Fig. 4. Fluorescence level distributions in the autocatalytic systems. (A) Chromosomal reporter system. pBB240 was transformed into strains ABY001 (one copy of the reporter gene) and ABY011 (two copies of the reporter gene), and are represented by blue and green shades, respectively. Cells were grown in SD-Leu, Trp. (B) Intrinsic reporter system. Out of the series ABY021–040, ABY021 and ABY022 were examined with one and more than five copies of pAB247, and are represented by blue and yellow shades, respectively. Strains were grown in SD-Leu. pBB247 was transformed into GFY259-2B, grown in SD-Trp; results are represented by green shades. The black lane represents the galactose-regulated plasmid pBB407 (see Materials and methods).

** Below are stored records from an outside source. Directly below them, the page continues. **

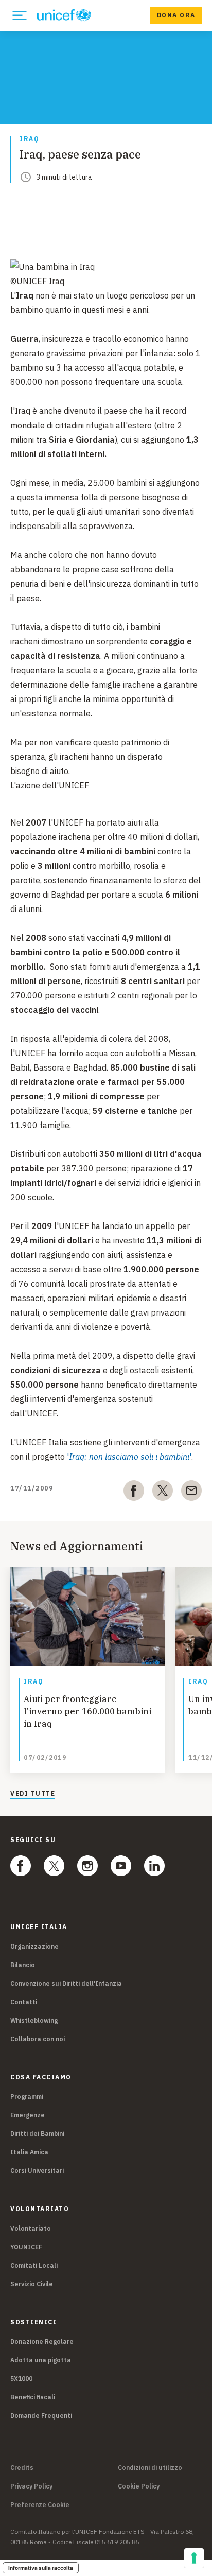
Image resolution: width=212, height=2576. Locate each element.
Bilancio (22, 1965)
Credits (21, 2468)
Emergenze (27, 2115)
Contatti (23, 2002)
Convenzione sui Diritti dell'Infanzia (66, 1983)
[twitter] (162, 1492)
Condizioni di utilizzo (150, 2468)
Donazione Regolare (42, 2341)
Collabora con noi (37, 2039)
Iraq (29, 139)
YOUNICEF (26, 2247)
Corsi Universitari (37, 2171)
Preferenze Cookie (39, 2505)
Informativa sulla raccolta (40, 2568)
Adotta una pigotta (40, 2360)
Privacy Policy (31, 2486)
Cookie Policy (139, 2486)
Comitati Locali (34, 2265)
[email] (191, 1492)
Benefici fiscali (32, 2397)
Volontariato (30, 2228)
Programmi (26, 2096)
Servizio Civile (31, 2284)
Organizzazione (34, 1946)
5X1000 (21, 2378)
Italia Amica (29, 2152)
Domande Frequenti (41, 2416)
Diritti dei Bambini (37, 2133)
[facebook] (133, 1492)
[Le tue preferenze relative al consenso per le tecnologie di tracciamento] (194, 2558)
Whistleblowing (34, 2020)
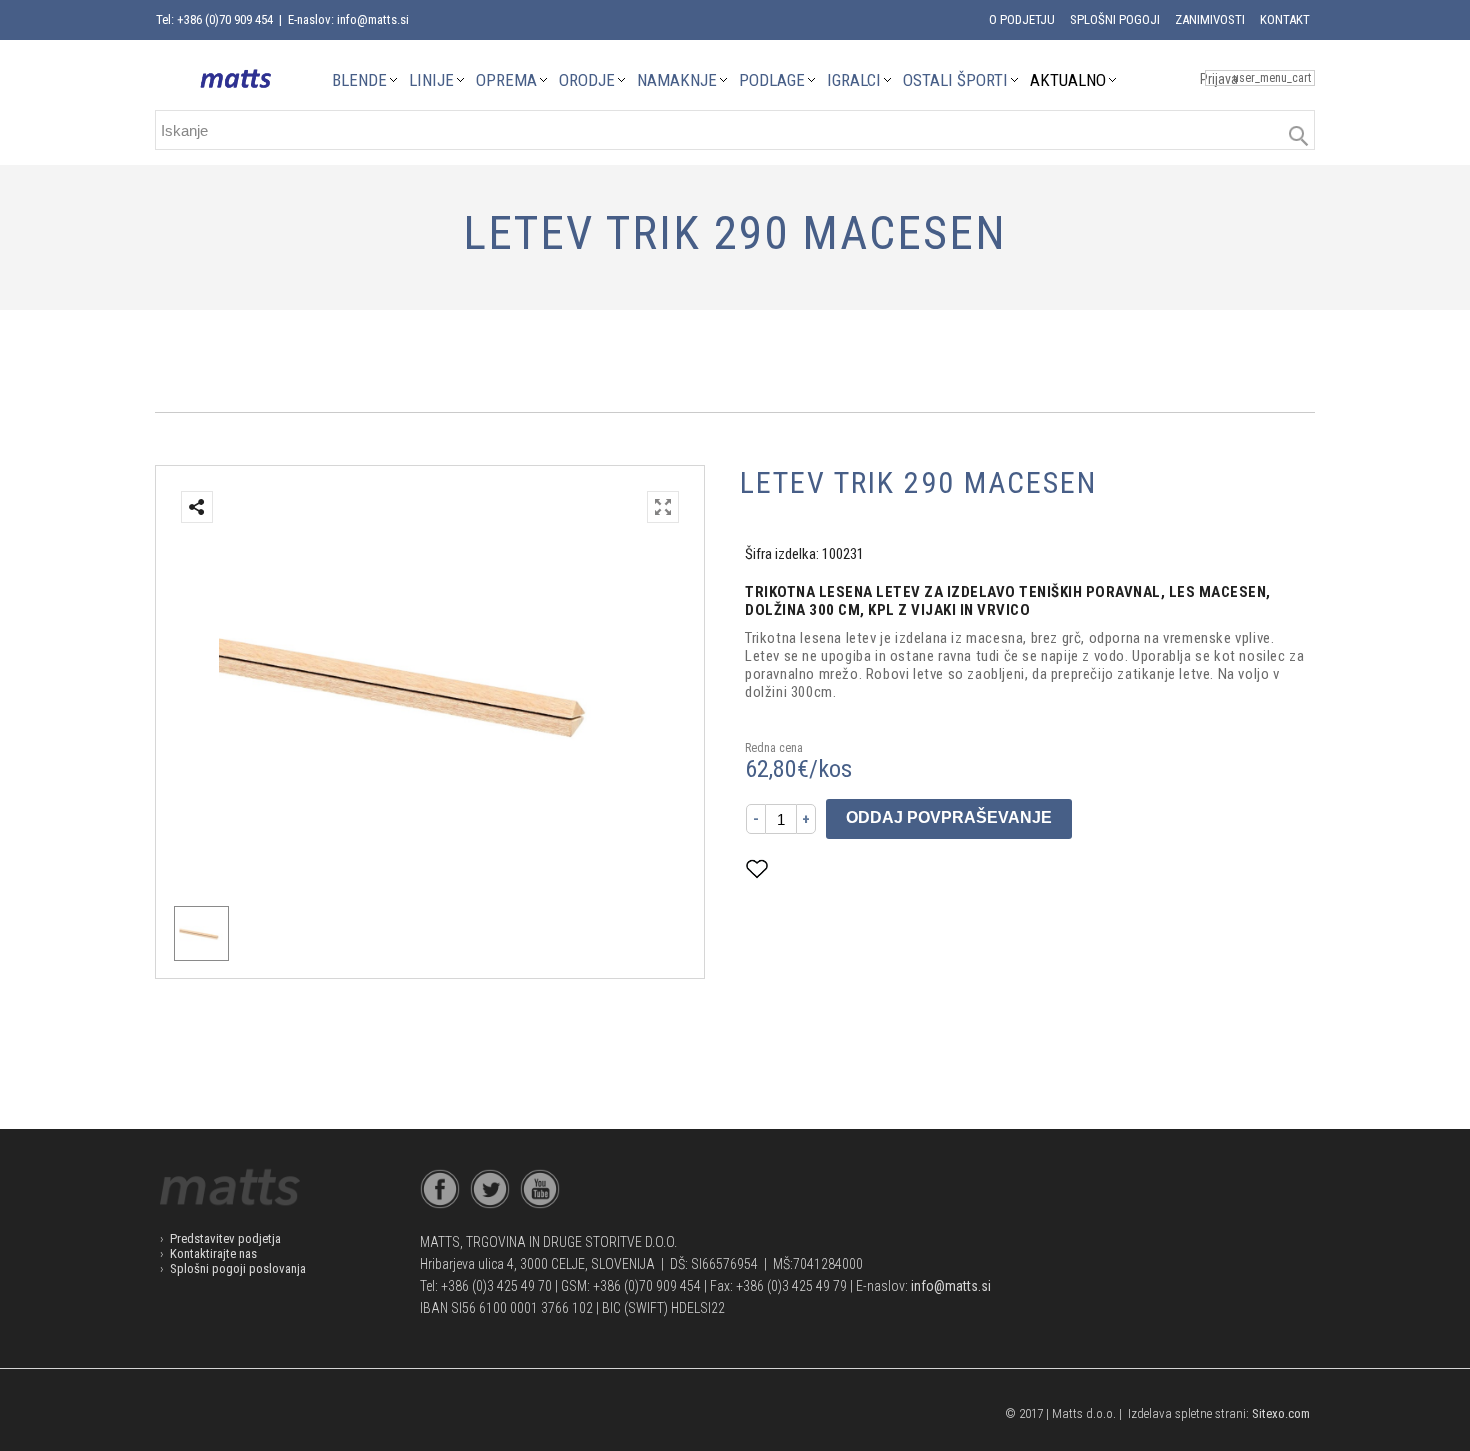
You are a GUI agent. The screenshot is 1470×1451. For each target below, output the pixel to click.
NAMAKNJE (677, 80)
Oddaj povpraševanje (949, 817)
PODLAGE (772, 80)
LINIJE (431, 80)
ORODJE (587, 80)
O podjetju (1022, 19)
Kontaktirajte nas (213, 1253)
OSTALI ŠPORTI (955, 80)
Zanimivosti (1210, 19)
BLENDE (359, 80)
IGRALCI (854, 80)
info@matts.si (951, 1286)
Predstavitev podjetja (225, 1238)
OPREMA (506, 80)
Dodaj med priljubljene (856, 868)
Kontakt (1285, 19)
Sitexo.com (1281, 1413)
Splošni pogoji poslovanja (238, 1268)
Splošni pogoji (1115, 19)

Fig. 6. Approximate probability distribution in an autocatalytic system. The approximation is based on the negatively signed potential V(x) function. Regions of attraction of the lower and upper steady-states are indicated. Values of V(x) <0 are shown. V(x) is obtained from ϕ(x) [equation (2), Materials and methods] by normalization by the sum of the lowest values of the two potential wells, which correspond to the lower and upper steady-states. The parameter values are d = 10, r = 0.1 min^–1, k = 1 min^–1. To simulate different degrees of activation, s took values of 5, 10 and 20 min^–1. Concentrations and concentration-based parameters are non-dimensional. The range of bistability is 4 < s < 148 min^–1, which encompasses almost two orders of magnitude of protein production rate. Outside this region, a single stable state exists as a continuation of the lower and upper steady-states at s <4 and s >148 min^–1, respectively. The approximate values of the steady-states are 10^0.67, 10^0.9 and 10^1.3 at s = 5, 10 and 20 min^–1, respectively, indicating the rise of the upper steady-state parallel with the activation level.